三国志的な話 上谷浩一氏の論文読んだ感想

論文紹介「蜀漢政権論-近年の諸説をめぐって-」(上谷浩一/東方学第91集、1996)

 こちらにまとめがあるんで、読めない人にお奨めです。三国志時代の学者で有望な人は結構いますし、色々紹介してきたんで、また書きませんが、多分。この人が一番でしょう。今で言えば、渡辺さんが権威なんでしょうが、己は文句なしにこの人が、一番だと思います。まぁ、序列を付けられるもんでもないでしょうけどね。

 博士論文で、紀要チラ見だけですけど、梁冀=外戚と宦官をしっかり見つめている。外戚・宦官について肯定的な役割を評価するのは己と全く同じで、少し驚いた。
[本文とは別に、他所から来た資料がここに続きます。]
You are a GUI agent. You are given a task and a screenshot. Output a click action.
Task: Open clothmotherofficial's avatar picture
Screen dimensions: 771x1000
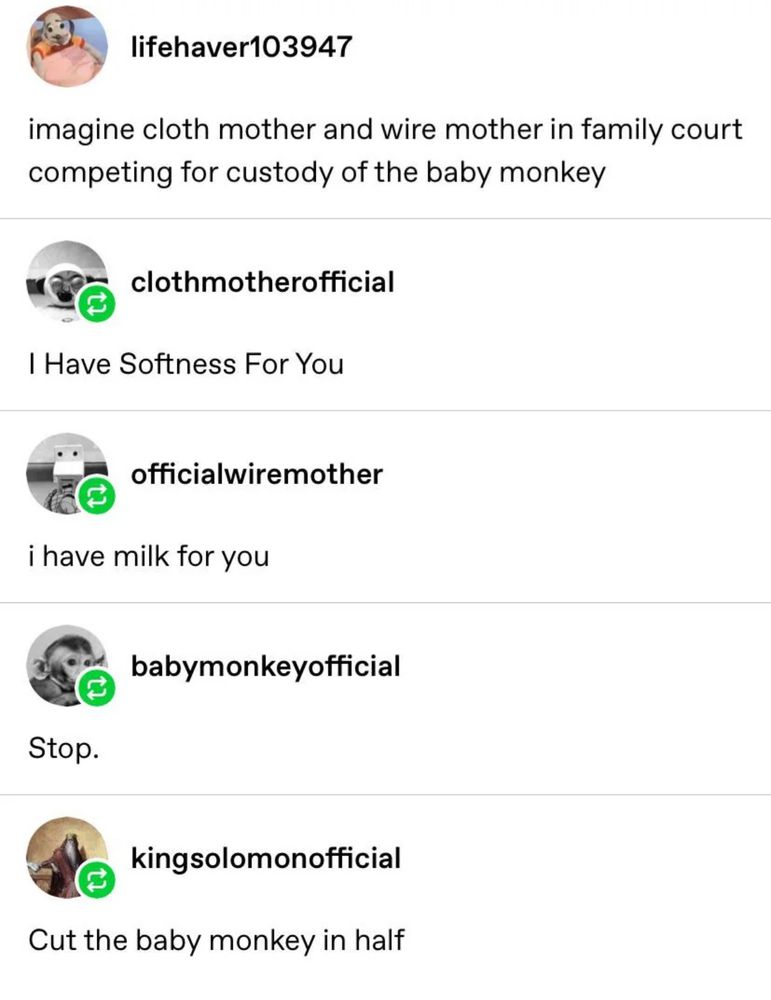pos(67,281)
 鴻都門學による霊帝の直属官僚の育成、トップダウンを図ろうとしたことの注目や、董卓の事績=初期においては既成勢力とむしろ非常に妥協的であったこと、何故呂布董卓を裏切ったのかというしっかりとした裏づけのある説明。

 特に中国史は具体的な因果関係を明らかにせず、個人的な人格関係に基づいて説明してしまう。そういった個人的な関係に帰属してしまうのが最大の欠点であるといえる。それをしっかり見つめなおして捉えた点に、高い評価を与えたい。ま、己に与えられてもしょうがないですが(^ ^;)。

 研究ノートもまたいい。劉備の生い立ちを見ると、てっきり皇族というのは100%インチキだと思ったが、親が孝廉に挙げられるくらいだったり、役人だったりするところを見ると、没落貴族&皇族の可能性が高いだろう。無論劉勝末裔自称は間違いないと思うが。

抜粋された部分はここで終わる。